KEY POINTS:
The lastest band-aid applied to the US economy by Federal Reserve Governor Ben Bernanke stemmed the flow of funds out of the stock market yesterday.
The 0.75 per cent rate cut - which takes the official cash rate in the US to just 2.25 per cent - steadied nerves around the world .
Bernanke was aided - and possibly even upstaged - by good news from two major investment banks which delivered better than expected earnings.
The combined effect saw Wall St erase a two-day tumble that wiped out US$767 billion ($943 billion) following Bear Stearns' collapse.
Markets in New Zealand, Australia and throughout Asia followed suit.
The local NZX-50 exchange rose 1.4 per cent. In Australia the ASX-200 was up nearly 4 per cent.
Hong Kong's Hang Seng index and Japan's Nikkei surged back.
The New Zealand dollar jumped over 1 US cent yesterday as the ever widening interest rate differential saw carry traders piling back into the local currency. Last night the kiwi was buying US81.40c, up from its US80.25c close on Tuesday.
Dealers said there remained a good chance the kiwi would test the post-float high of US82.13c as confidence in the US dollar was ebbing with each rate cut.
The first quarter profit results from Goldman Sachs and Lehman Brothers reassured investors that two of the biggest investment banks in the world weren't about to follow Bear Stearns - at least for now.
"The run on the investment banks would appear to be over," said Doug Peta, a New York-based market strategist at J&W Seligman & Co, which oversees about US$19 billion. "It seems certain we are going to finish the week with the four investment banks we started with, and we couldn't be sure of that Monday morning. The Fed decision is actually a bit of a sideshow."
Goldman Sachs Group's first-quarter earnings fell by 50 per cent after recording more than US$2.5 billion of losses on loans and other assets, but resilient trading helped the bank exceed the market's low expectations.
Wall St's biggest investment bank by profits and market value, Goldman said net income fell to US$1.51 billion, or US$3.23 a share, in the quarter ended February 29, from US$3.2 billion, or US$6.67 a share, in the year-earlier period. Quarterly revenue fell 35 per cent to US$8.34 billion.

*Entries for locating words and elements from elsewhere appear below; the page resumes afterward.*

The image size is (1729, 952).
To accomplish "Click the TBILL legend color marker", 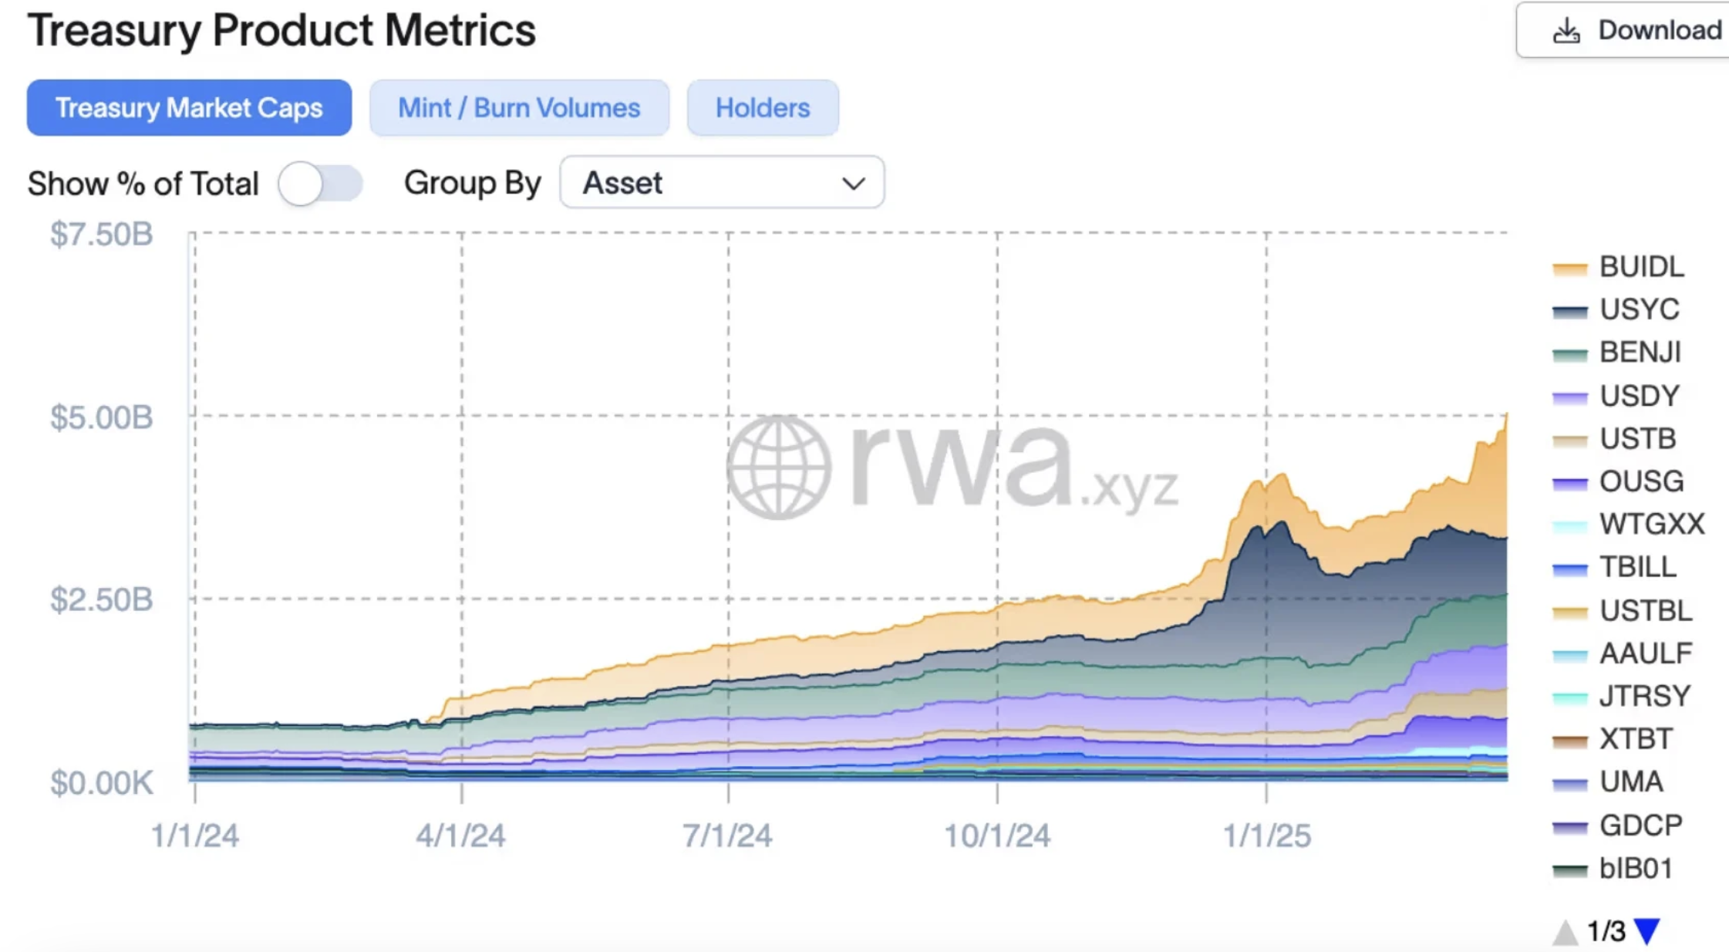I will pyautogui.click(x=1569, y=569).
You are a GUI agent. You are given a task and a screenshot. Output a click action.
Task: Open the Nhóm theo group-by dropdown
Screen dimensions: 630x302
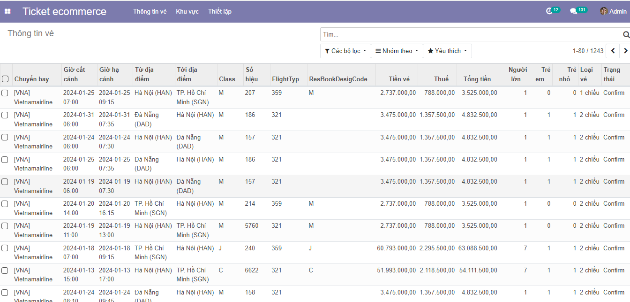(397, 51)
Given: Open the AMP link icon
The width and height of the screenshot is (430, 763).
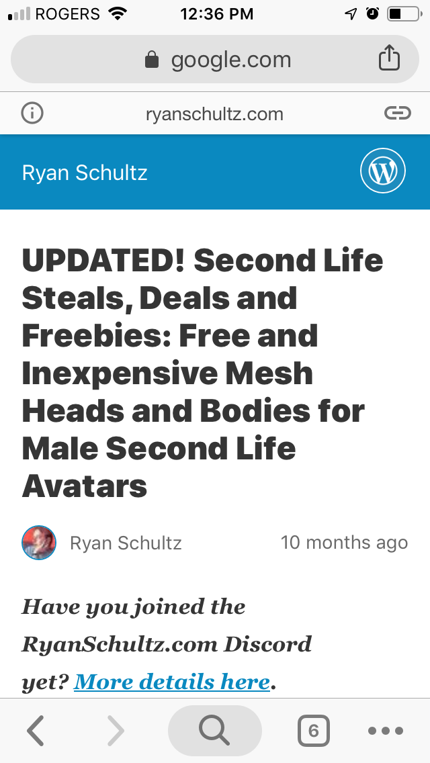Looking at the screenshot, I should point(398,113).
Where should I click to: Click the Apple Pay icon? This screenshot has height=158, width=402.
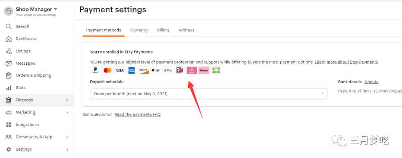tap(156, 70)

Turbulent markets, though, generated more revenue than expected from Goldman's mammoth trading business. Corporate bonds and mortgages were weaker, but trading in currencies, interest rates and commodities were at or near record levels.
The results beat analysts' average forecast of US$2.57 a share on US$7.3 billion of revenue, a bar lowered dramatically in recent weeks. "Goldman once again shines in difficult times. Times like these do separate the star performers," said Michael Holland, founder of Holland & Co, a money manager overseeing about US$4 billion. "This was a stellar report."
Lehman Brothers, the fourth-biggest US investment bank, also reported earnings that beat analysts' estimates and reassured shareholders that it has more than enough capital to survive.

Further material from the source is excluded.